A stubborn heiress (Claudette Colbert) flees home to marry a wastrel ‘aviator’ calling himself “King” (and, surprisingly, a lotta people did back then; Jameson Thomas), pursued by the agents of her wealthy father (Walter Connolly), who objects to the proposed union with equal adamancy. On the long bus ride north to New York City, the spoiled-rotten rich girl meets up with ‘man of the people’ newspaper reporter “Peter Warne” (Clark Gable) who quickly sees story potential here and proposes to help the helpless naïf despite being personally, ideologically, and morally opposed to everything this “batty brat” stands for… And so, of course, through the twists and turns of a peripatetically-convoluted romantic odyssey, the love sparks inevitably fly, burst, and blister and, in the end, the Production Code-eluding, suggestively-metaphorical “Walls of Jericho” come a-crumblin’ down!

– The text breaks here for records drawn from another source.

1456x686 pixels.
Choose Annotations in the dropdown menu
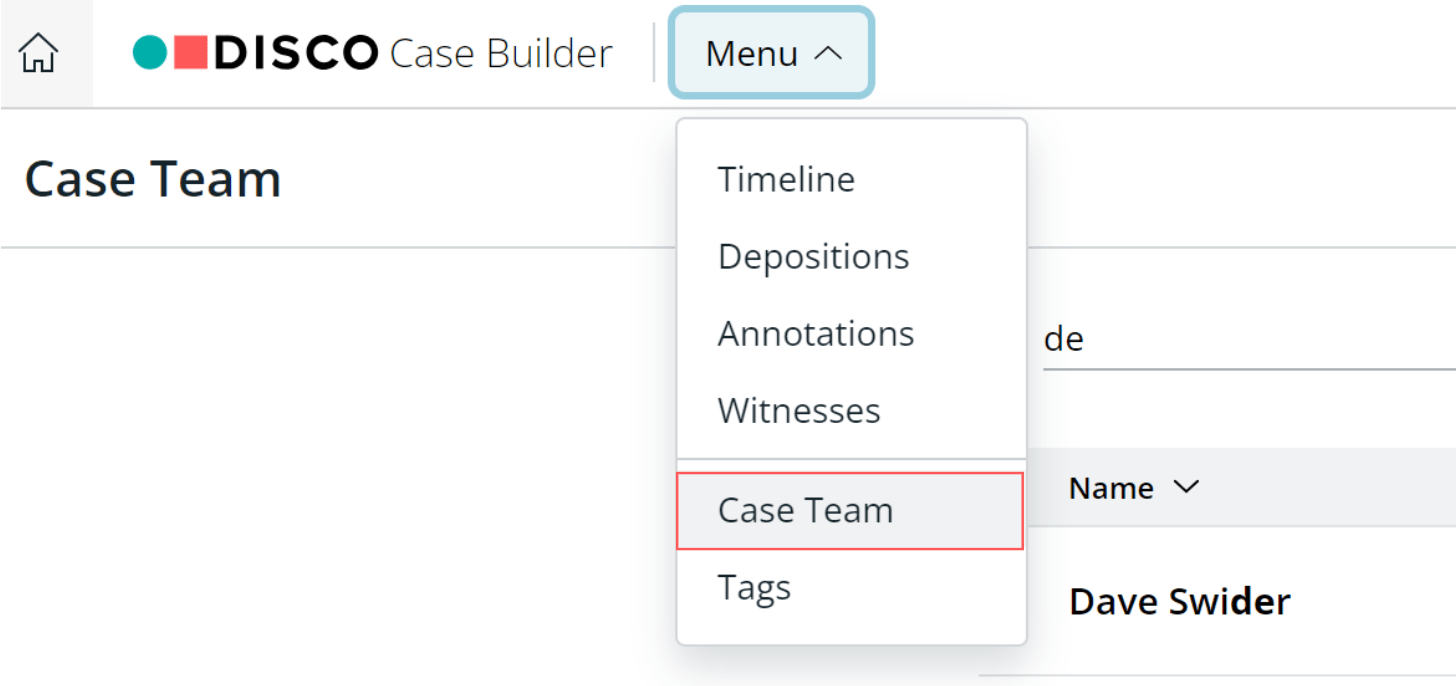click(x=816, y=333)
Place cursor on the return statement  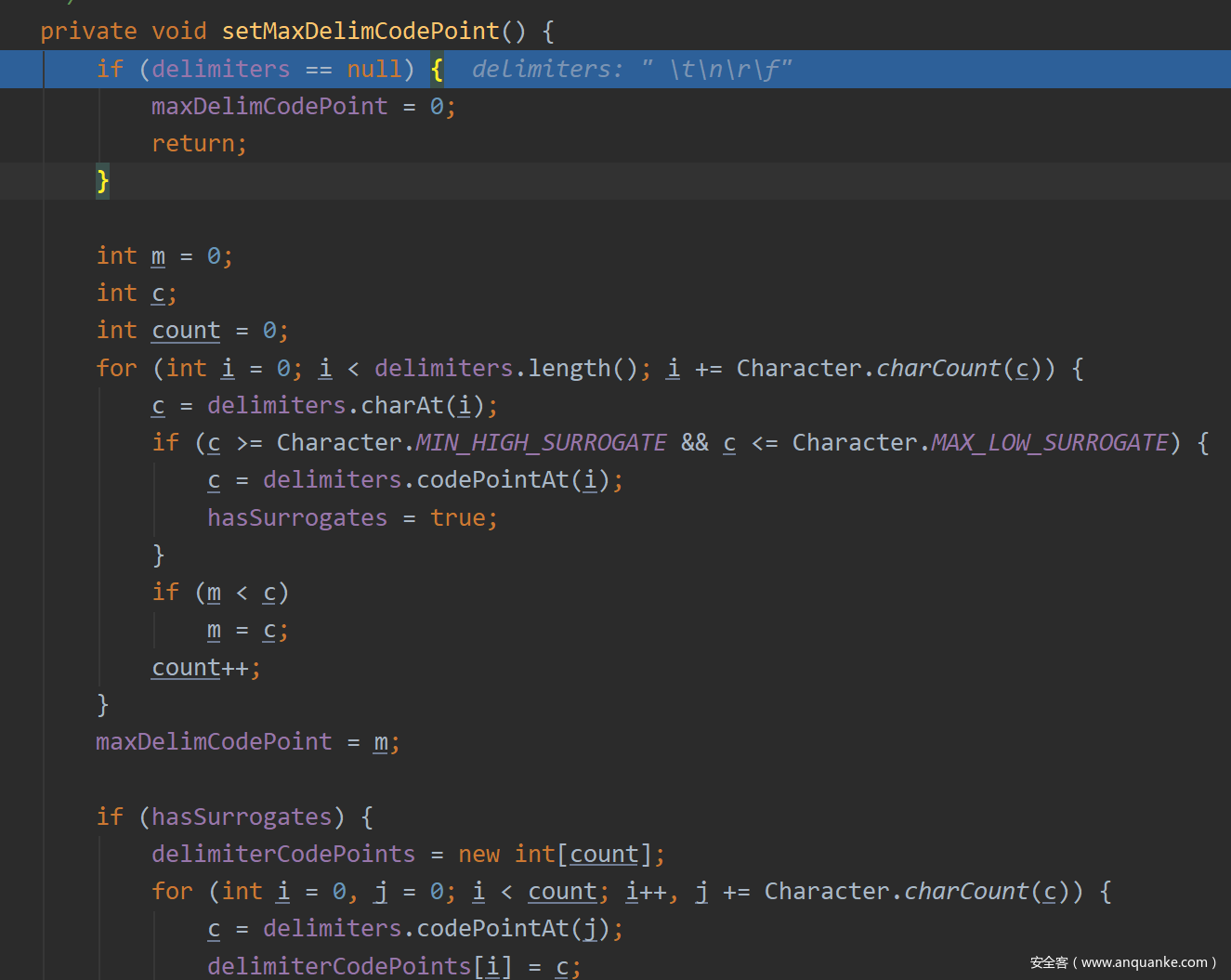pyautogui.click(x=198, y=144)
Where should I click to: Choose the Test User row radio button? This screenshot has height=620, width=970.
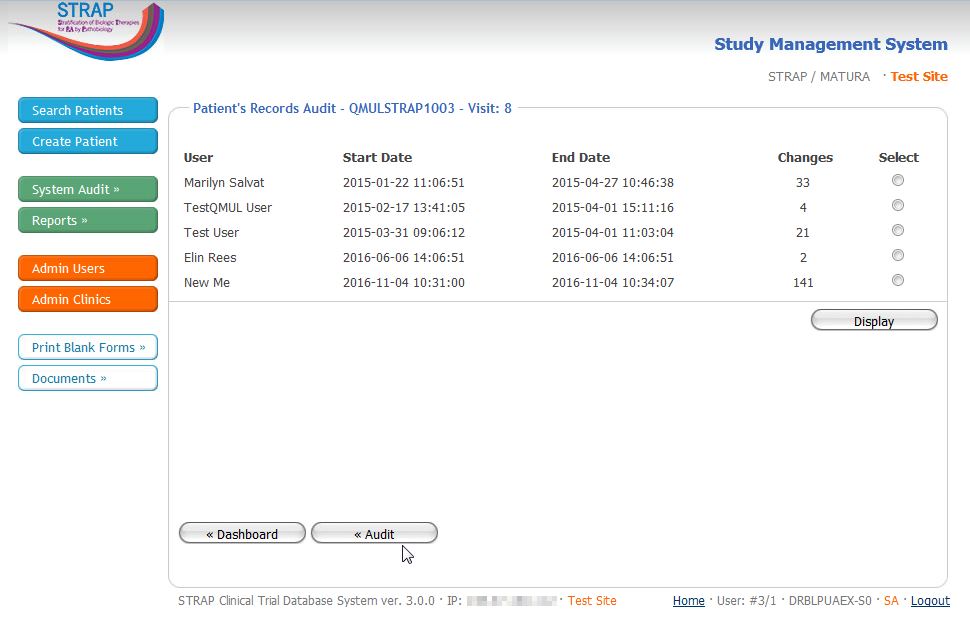(x=897, y=231)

In 1934, director Capra and writer Robert Riskin basically fashioned a fairy tale for the Depression, where the boundaries of wealth and class proved equal obstacles to the natural aversion/attraction formula that romantic movies of the period traded on. Building on a wealth of comic detail—everything from preferred methods of male disrobing, donut dunking, piggyback riding and, most memorably/eye-catchingly, hitchhiking(!)—Capra and Riskin hit on a formula here of “comedies with social content” that found its most natural balance in this film. Entertaining as later Capra/Riskin collaborations like Mr. Deeds Goes to Town (1936), You Can’t Take it With You (1938), and Mr. Smith Goes to Washington (1939) were, you just can’t beat a movie that full-stops for a rousing bus-bound singalong of “Man on the Flying Trapeze”!

II. TWENTIETH CENTURY (1934, Columbia, dir. Howard Hawks)

screwball 3Frank Capra’s It Happened One Night may have kickstarted the screwball genre, but our next entry, Howard Hawks’ Twentieth Century, actually invented it. (Or as near to ‘inventing’ as these things come.) Released a full six months before Night , and also produced by then-struggling Columbia Pictures, Twentieth Century set a whirlwind, blisteringly-paced standard for all future daffy romances that few subsequent pictures dared to match. It’s the Siege of Vicksburg re-imagined as a light romantic comedy. So let’s take another little look-see, shall we?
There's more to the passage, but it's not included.